Q:- Would the status of Ali be different from Aleem? Briefly explain in the context of types of partners
They are using limited type of partnership as both have the limited liabilities. Where as
the status of partnership is not equal because Mr aleem investing almost the double of the
investment 550000 as compare to Mr Ali 250000 as well as he is playing the role of
Active partner whereas Mr ali is performing the role of Sleeping partner. So the division
of the Profit and loss will be different generally. But if they both have any agreement for
equal sharing of profit and loss than their status is equal.
Question # 2:-
Partnership or operating agreements for law firms are critical because they can prevent or diffuse future
problems. Addressing potential issues in advance when they aren’t present and applicable to one partner
will likely lead to a fairer solution to these issues since the partners are aware that they can be on either side
of the issue. The following areas represent selected key issues that are frequently faced by law firms and
their partners. These issues and suggestions apply equally to law firms organized as Limited Liability
Partnerships, regular partnerships, or law corporations.
One of the most important issues that should be included in all law firm partnership agreements is
management and control, which includes operational issues, hiring and firing, authority to enter into
contracts, and votes required for removal of partners or admission of new partners. For example, what
percentage vote of the partnership is required to expel a partner? Are different classes of partners created,
and if so, are there different requirements for expelling a “founding” partner as opposed to a lateral or
“homegrown” partner? These and many other questions need to be discussed and resolved by the partners
of the firm, preferably with the assistance of an experienced neutral facilitator.
Another important issue is how profits and losses of the practice will be allocated among the partners.

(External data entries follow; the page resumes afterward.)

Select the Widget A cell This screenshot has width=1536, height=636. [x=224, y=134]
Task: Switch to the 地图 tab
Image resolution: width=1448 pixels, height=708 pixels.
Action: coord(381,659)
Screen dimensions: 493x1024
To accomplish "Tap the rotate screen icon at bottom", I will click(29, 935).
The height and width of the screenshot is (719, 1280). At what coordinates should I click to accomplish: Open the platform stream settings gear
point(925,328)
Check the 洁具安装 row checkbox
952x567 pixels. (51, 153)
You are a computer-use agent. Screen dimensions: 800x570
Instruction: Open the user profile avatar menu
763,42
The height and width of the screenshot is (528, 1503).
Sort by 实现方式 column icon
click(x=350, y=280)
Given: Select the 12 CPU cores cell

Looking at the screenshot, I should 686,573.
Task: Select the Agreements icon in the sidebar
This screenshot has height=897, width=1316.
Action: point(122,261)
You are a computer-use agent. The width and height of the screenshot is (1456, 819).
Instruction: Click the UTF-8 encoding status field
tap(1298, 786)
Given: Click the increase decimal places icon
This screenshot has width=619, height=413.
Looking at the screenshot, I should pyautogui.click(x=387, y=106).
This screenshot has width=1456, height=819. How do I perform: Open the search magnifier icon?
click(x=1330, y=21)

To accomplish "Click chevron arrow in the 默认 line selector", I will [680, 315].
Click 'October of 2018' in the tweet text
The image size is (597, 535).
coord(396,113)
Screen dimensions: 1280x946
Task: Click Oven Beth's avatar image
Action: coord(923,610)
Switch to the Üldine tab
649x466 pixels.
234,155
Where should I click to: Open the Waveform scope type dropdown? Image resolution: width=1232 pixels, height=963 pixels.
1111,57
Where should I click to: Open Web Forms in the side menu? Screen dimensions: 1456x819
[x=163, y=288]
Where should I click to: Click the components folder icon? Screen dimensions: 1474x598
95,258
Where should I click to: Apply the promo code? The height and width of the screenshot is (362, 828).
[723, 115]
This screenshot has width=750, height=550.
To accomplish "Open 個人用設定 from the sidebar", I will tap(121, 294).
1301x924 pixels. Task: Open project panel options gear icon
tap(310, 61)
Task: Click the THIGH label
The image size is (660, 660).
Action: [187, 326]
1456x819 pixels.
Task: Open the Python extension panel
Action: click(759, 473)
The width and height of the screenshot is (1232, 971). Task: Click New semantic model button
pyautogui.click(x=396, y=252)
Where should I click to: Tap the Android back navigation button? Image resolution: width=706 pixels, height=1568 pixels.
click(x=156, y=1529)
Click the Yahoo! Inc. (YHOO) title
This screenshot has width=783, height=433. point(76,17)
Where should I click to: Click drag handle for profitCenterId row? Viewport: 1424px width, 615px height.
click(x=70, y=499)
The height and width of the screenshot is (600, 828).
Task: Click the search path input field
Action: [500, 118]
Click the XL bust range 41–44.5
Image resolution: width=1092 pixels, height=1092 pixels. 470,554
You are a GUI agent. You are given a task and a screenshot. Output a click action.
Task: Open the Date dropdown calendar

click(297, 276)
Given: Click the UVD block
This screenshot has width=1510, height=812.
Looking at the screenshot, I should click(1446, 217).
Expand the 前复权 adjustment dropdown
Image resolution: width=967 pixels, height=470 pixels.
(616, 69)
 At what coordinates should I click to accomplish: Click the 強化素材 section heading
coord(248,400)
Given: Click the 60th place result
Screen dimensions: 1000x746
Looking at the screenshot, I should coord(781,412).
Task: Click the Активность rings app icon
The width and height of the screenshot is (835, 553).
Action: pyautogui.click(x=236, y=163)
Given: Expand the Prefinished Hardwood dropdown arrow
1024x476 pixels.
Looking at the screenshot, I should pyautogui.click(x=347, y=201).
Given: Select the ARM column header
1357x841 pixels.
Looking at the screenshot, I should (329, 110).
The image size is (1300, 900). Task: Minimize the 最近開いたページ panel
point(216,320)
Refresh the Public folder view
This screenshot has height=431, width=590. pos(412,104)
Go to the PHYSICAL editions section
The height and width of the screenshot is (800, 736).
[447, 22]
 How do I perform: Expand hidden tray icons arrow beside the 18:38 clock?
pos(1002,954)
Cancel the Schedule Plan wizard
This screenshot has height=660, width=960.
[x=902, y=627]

Compensation formulas can be fully discretionary or subj ective, or fully objective and formula driven, or a
blend of the two. A key consideration in establishing these formulas is determining what types of behavior
and actions they are designed to motivate and reward. For example, a formula based solely on an
individual’s billings and collections discourages delegation and training of associates. This type of
compensation structure may inhibit growth but may be appropriate for a law firm desiring to remain small.
On the other hand, formulas that reward originations and delegation to and supervision of associates may
motivate partners to develop and grow the law firm.
Unfortunately, many law firm relationships aren’t forever. Partners leave to go to other firms or set up their
own firms. This can be devastating to a firm that provides retirement benefits or buyout payments to
withdrawing partners, particularly those who take clients and/or staff with them. While covenants not to
compete may not be acceptable to the partners, many partnership agreements provide that retirement and
buyout payments are reduced by either a fraction or multiple of business taken by the partner to soften the
blow to the firm. Similarly, the agreement may prohibit the solicitation of the firm’s employees by a
departing partner .
Many law firms don’t have the appropriate partnership agreement because the partners claim that they are
all friends and would be able to congenially work out their differences. Unfortunately, when partners leave, congeniality usually leaves with them. Another reason no agreement exists is that partners don’t want to
face this issue when they open a firm. After all, who wants to discuss divorce during the marriage
ceremony? However, it’s much easier to discuss, address, and resolve these issues in the abstract than to
address them in a crisis or stressful situation when immediate responses are required.
Not only are the above issues prevalent in law firms, they also apply to your clients as well and point out
the need for partnership/shareholder/buy-sell agreements for clients.
A limited partnership includes both general partners and limited partners. A limited partner does not participate in the
day-to-day management of the partnership and his/her liability is limited. In many cases, the limited partners are merely investors who do not with to participate in the partnership other than to provide an investment.
Sleeping partners invest money in the business and share in its profits, but do not take part in running it. Like general partners, they are fully liable for the partnership’s debts.